Lo scorso 4 giugno il Gruppo Donne Impresa della Confartigianato Emilia-Romagna ha incontrato l'autore del volume "Alice in business land": diventare leader rimanendo donne - professoressa Cristina Bombelli.
"Alice in business land: diventare leader rimanendo donne", è questo il titolo del libro di Cristina Bombelli, esperta di comportamento organizzativo e differenze di genere, invitata dal Gruppo Donne Impresa Emilia Romagna a tenere una conferenza nella suggestiva cornice del Grand Hotel di Rimini, lo scorso 4 giugno. La professoressa Bombelli ha raccontato numerose testimonianze di donne alle prese con percorsi di carriera e gestione del potere. Un bagaglio di esperienze che dimostra come i comportamenti individuali risultano determinanti quanto e forse più delle dinamiche organizzative. L'incontro si è aperto con il saluto della vicepresidente regionale Valeria Piccari, l'introduzione è stata invece affidata alla presidente regionale di Donne Impresa Franca Compostella.

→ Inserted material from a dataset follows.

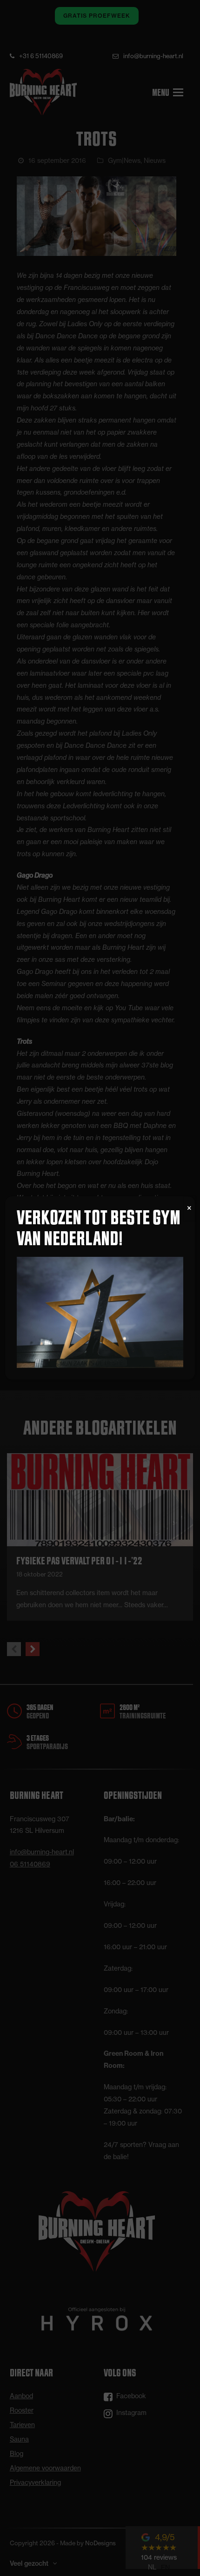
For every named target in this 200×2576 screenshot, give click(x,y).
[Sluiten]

"L'Emilia Romagna è una regione italiane con il più alto tasso di donne artigiane e imprenditrici - spiega il Presidente di Confartigianato Emilia Romagna Marco Granelli - questo, oltre ad essere un ulteriore dimostrazione dell'evoluzione positiva di un sistema economico come il nostro, deve essere uno stimolo a dar loro sempre maggiori sostegni. Ci sono ancora molti luoghi comuni da abbattere, come ad esempio il fatto che lavoro e famiglia siano inconciliabili, vecchi adagi che si fanno alibi per tenere fuori dalle posizioni che contano donne abili e capaci. Un incontro come quello organizzato a Rimini deve servire da sprone per capire quanto le capacità femminili di organizzazione e la loro sensibilità possano dare al mondo dell'impresa e del lavoro".
A fine 2008 le donne con cariche nelle imprese artigiane in Italia erano circa 366mila e rappresentano il 15,3% delle cariche imprenditoriali artigiane censite in Italia. Il territorio con la maggiore presenza di donne con cariche nelle imprese artigiane è il Nord Ovest con il 31,3% del totale, seguito dal Nord Est con il 25,5%, dal Mezzogiorno con il 22,1% e dal Centro con il 21,0%.
La maggiore incidenza di donne che ricoprono cariche nell'artigianato si riscontra in Abruzzo, con 9743 donne per una quota del 20%, seguono Umbria e Marche; in Emilia Romagna erano 39.851, pari al 14,5% sul totale delle cariche in imprese artigiane.
Numeri che danno la dimensione dell'importanza della presenza femminile nelle imprese artigiane della regione, se infatti l'incidenza è minore rispetto a quella che si registra in altre regioni, il dato di quasi 40mila donne con incarichi nell'artigianato è segno di un settore che prende in forte considerazione il loro ruolo.